In early 2024, Singh revealed that she is preparing Sugar Cosmetics towards an IPO. For this, she targeted a timeline of approximately two to three years. In alignment with the board, the right timing would require the company to be profitable and stable at a revenue above ₹1000-crore. At the time of the interview, Sugar Cosmetic's outlook was positive. The company had just realized their first profitable month ever and annual revenue had increased by about 20% to just above ₹500-crore.

The positive development was discontinued in 2025, when revenue declined to ₹415-crore and the company realized a net loss of about 26% (i.e. ₹108-crore). As a consequence, the company pushed back the IPO target date by another two years.

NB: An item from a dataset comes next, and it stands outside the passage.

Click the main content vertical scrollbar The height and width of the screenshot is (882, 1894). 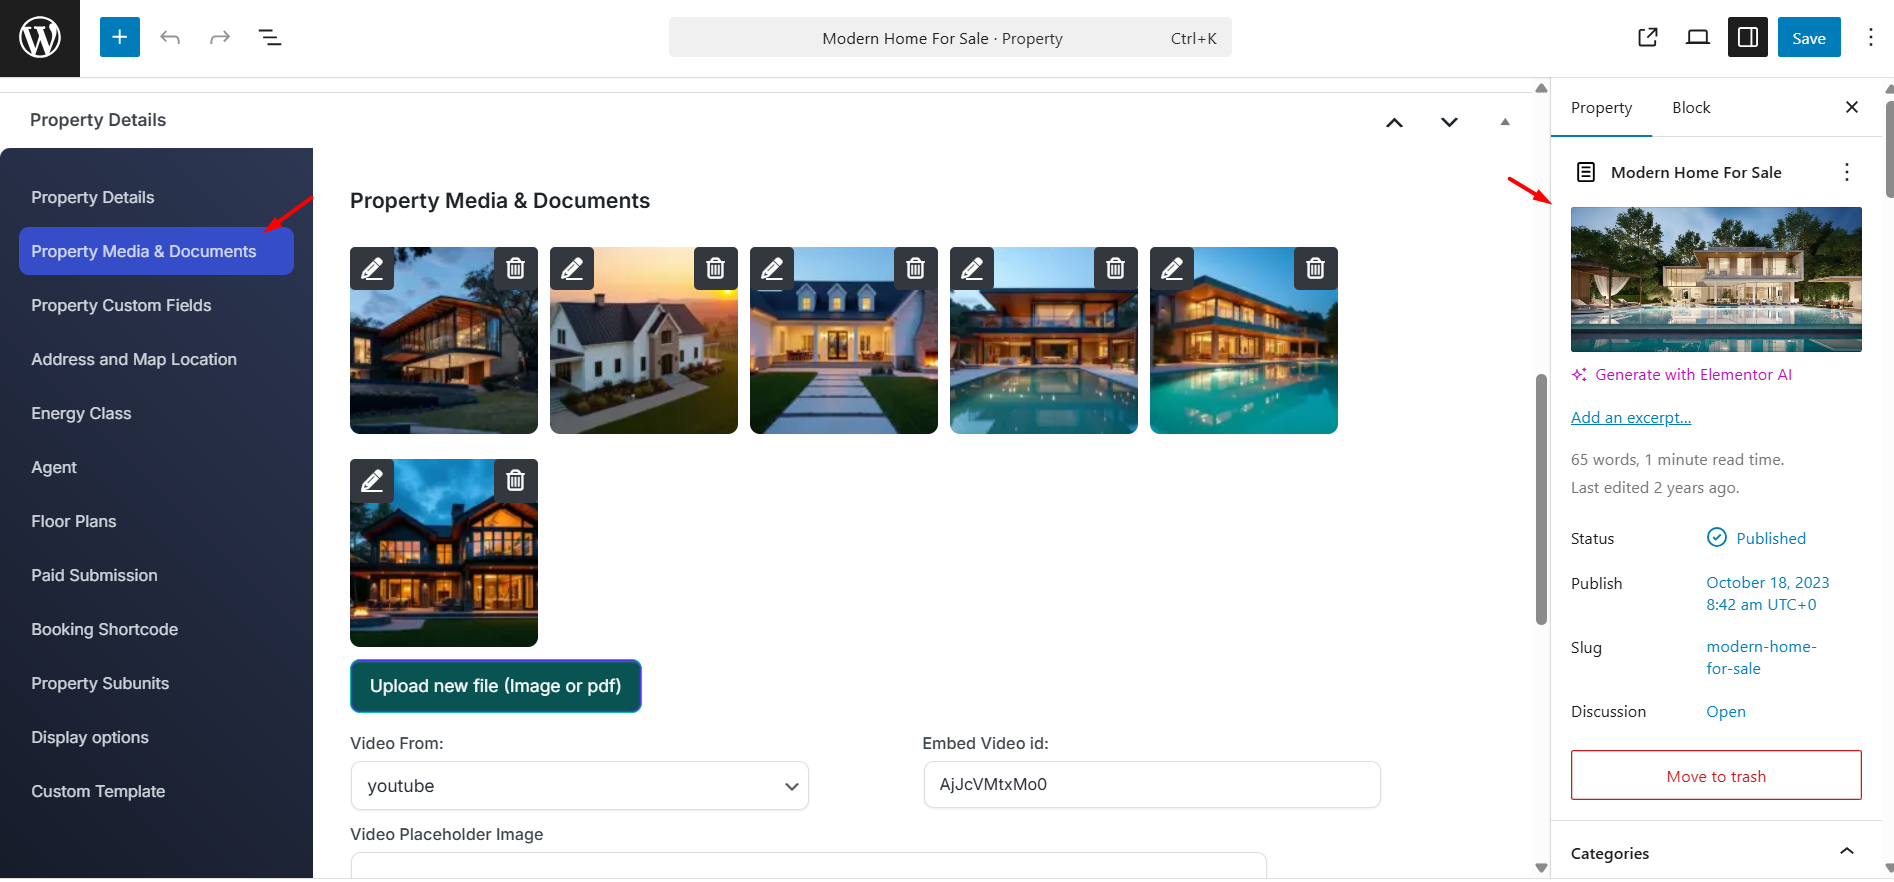(x=1541, y=499)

== Awards and recognition ==
Singh has received the following awards and recognitions, either personally or in recognition of Sugar Cosmetics' entrepreneurial achievements:

- 2 Gold and 2 Silver medals for IIT Madras across 4 Inter IIT Sports Meets attended from 2001–05
- Retail Start-Up of the Year 2019 by Entrepreneur
- Most Promising Brand of The Year 2019 by The Economic Times
- 40 Under Forty 2020 by The Economic Times
- 40 under 40 2021 by Fortune India
- Most Trusted Brand of India 2021 by CNBC TV18
- Most Admired Retailer Award 2021 by IMAGES
- W-Power 2021 by Forbes India
- 40 under 40 2021 by BW Disrupt
- Young Global Leaders 2022 by World Economic Forum
- MPW 2022 by Business Today
- Women Achievers Day Award 2023 by DNA India
- MPW 2023 by Business Today

== Entertainment ==
Singh is one of the major investors/judges on the business reality show Shark Tank India.

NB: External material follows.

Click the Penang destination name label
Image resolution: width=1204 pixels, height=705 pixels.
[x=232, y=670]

In 2022, Singh along with the other Shark Tank India judges appeared as a VIP contestant in Kaun Banega Crorepati, the Hindi version of Who Wants to Be a Millionaire?. She also appeared as a guest on The Kapil Sharma Show together with other Shark Tank India judges in the same year.

== Personal life ==
In 2011, Vineeta Singh married Kaushik Mukherjee and the couple have two sons. She met Kaushik during their studies at IIM Ahmedabad.

Singh is a triathlete and ultramarathon runner and has participated in 20 marathons, ultramarathons, and 12 half-marathons. She also took part in the 89-km Comrades Marathon from 2012 to 2014. She completed the 2017 Ironman Triathlon in Austria. In the 2018 Mumbai Marathon, she ran a total of 21 km in 2:42:51s while being 6 months pregnant.